▶ EXERCISE DESCRIPTION
What is needed is a verbatim copy of all the records.

▶ DATA SECTION
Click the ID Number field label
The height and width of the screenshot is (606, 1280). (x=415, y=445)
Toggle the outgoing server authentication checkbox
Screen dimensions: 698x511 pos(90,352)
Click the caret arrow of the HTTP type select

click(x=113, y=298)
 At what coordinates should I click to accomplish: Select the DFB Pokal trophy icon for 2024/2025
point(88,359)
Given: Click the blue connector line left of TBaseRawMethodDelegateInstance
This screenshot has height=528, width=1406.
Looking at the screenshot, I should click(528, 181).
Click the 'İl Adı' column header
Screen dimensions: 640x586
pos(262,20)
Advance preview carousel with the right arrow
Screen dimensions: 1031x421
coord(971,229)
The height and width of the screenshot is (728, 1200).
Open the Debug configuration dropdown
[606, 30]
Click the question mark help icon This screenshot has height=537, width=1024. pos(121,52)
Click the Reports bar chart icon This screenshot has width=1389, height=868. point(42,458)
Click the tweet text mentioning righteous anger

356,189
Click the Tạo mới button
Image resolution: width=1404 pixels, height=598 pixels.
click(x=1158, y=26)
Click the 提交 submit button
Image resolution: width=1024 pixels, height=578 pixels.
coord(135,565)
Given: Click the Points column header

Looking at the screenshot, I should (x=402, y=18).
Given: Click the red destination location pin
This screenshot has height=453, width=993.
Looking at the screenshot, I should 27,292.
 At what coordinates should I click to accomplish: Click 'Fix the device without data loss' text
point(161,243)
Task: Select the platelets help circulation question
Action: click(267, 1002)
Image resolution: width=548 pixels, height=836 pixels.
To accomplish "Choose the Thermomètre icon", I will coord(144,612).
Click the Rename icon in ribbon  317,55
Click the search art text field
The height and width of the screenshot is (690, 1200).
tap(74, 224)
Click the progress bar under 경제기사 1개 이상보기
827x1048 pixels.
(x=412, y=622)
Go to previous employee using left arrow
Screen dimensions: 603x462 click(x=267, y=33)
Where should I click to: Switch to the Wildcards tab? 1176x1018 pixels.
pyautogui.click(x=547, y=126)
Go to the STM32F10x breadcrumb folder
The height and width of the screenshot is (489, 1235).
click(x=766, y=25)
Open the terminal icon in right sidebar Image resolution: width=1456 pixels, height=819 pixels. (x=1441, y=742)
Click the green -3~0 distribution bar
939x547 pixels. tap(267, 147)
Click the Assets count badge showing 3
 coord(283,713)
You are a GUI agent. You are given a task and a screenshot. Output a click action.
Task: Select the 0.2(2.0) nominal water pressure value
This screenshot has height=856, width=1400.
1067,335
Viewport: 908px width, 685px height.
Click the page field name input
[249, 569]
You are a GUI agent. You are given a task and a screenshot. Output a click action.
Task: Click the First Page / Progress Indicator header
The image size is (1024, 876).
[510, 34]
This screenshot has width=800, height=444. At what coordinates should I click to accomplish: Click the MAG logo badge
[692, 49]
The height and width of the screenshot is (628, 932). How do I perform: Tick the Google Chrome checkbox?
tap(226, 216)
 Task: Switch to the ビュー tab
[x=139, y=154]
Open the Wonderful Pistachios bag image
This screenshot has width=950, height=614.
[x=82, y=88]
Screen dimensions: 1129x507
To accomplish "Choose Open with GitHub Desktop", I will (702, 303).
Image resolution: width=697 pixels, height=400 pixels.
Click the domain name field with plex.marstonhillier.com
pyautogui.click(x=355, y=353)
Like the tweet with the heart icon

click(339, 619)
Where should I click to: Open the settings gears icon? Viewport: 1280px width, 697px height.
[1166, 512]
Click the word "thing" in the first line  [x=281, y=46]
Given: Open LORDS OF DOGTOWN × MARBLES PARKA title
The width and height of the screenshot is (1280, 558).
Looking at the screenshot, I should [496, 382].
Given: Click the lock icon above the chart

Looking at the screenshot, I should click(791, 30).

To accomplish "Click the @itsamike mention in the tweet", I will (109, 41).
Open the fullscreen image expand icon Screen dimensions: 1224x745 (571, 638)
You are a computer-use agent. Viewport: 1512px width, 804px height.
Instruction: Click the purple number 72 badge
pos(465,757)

▶ SOLUTION FOR THIS PROBLEM
Click the ID Number field label
The height and width of the screenshot is (606, 1280). (x=415, y=445)
Toggle the outgoing server authentication checkbox
Screen dimensions: 698x511 pos(90,352)
Click the caret arrow of the HTTP type select

click(x=113, y=298)
 At what coordinates should I click to accomplish: Select the DFB Pokal trophy icon for 2024/2025
point(88,359)
Given: Click the blue connector line left of TBaseRawMethodDelegateInstance
This screenshot has height=528, width=1406.
Looking at the screenshot, I should click(528, 181).
Click the 'İl Adı' column header
Screen dimensions: 640x586
pos(262,20)
Advance preview carousel with the right arrow
Screen dimensions: 1031x421
coord(971,229)
The height and width of the screenshot is (728, 1200).
Open the Debug configuration dropdown
[606, 30]
Click the question mark help icon This screenshot has height=537, width=1024. pos(121,52)
Click the Reports bar chart icon This screenshot has width=1389, height=868. point(42,458)
Click the tweet text mentioning righteous anger

356,189
Click the Tạo mới button
Image resolution: width=1404 pixels, height=598 pixels.
click(x=1158, y=26)
Click the 提交 submit button
Image resolution: width=1024 pixels, height=578 pixels.
coord(135,565)
Given: Click the Points column header

Looking at the screenshot, I should (x=402, y=18).
Given: Click the red destination location pin
This screenshot has height=453, width=993.
Looking at the screenshot, I should 27,292.
 At what coordinates should I click to accomplish: Click 'Fix the device without data loss' text
point(161,243)
Task: Select the platelets help circulation question
Action: click(267, 1002)
Image resolution: width=548 pixels, height=836 pixels.
To accomplish "Choose the Thermomètre icon", I will coord(144,612).
Click the Rename icon in ribbon  317,55
Click the search art text field
The height and width of the screenshot is (690, 1200).
tap(74, 224)
Click the progress bar under 경제기사 1개 이상보기
827x1048 pixels.
(x=412, y=622)
Go to previous employee using left arrow
Screen dimensions: 603x462 click(x=267, y=33)
Where should I click to: Switch to the Wildcards tab? 1176x1018 pixels.
pyautogui.click(x=547, y=126)
Go to the STM32F10x breadcrumb folder
The height and width of the screenshot is (489, 1235).
click(x=766, y=25)
Open the terminal icon in right sidebar Image resolution: width=1456 pixels, height=819 pixels. (x=1441, y=742)
Click the green -3~0 distribution bar
939x547 pixels. tap(267, 147)
Click the Assets count badge showing 3
 coord(283,713)
You are a GUI agent. You are given a task and a screenshot. Output a click action.
Task: Select the 0.2(2.0) nominal water pressure value
This screenshot has height=856, width=1400.
1067,335
Viewport: 908px width, 685px height.
Click the page field name input
[249, 569]
You are a GUI agent. You are given a task and a screenshot. Output a click action.
Task: Click the First Page / Progress Indicator header
The image size is (1024, 876).
[510, 34]
This screenshot has width=800, height=444. At what coordinates should I click to accomplish: Click the MAG logo badge
[692, 49]
The height and width of the screenshot is (628, 932). How do I perform: Tick the Google Chrome checkbox?
tap(226, 216)
 Task: Switch to the ビュー tab
[x=139, y=154]
Open the Wonderful Pistachios bag image
This screenshot has width=950, height=614.
[x=82, y=88]
Screen dimensions: 1129x507
To accomplish "Choose Open with GitHub Desktop", I will (702, 303).
Image resolution: width=697 pixels, height=400 pixels.
Click the domain name field with plex.marstonhillier.com
pyautogui.click(x=355, y=353)
Like the tweet with the heart icon

click(339, 619)
Where should I click to: Open the settings gears icon? Viewport: 1280px width, 697px height.
[1166, 512]
Click the word "thing" in the first line  [x=281, y=46]
Given: Open LORDS OF DOGTOWN × MARBLES PARKA title
The width and height of the screenshot is (1280, 558).
Looking at the screenshot, I should [496, 382].
Given: Click the lock icon above the chart

Looking at the screenshot, I should click(791, 30).

To accomplish "Click the @itsamike mention in the tweet", I will (109, 41).
Open the fullscreen image expand icon Screen dimensions: 1224x745 (571, 638)
You are a computer-use agent. Viewport: 1512px width, 804px height.
Instruction: Click the purple number 72 badge
pos(465,757)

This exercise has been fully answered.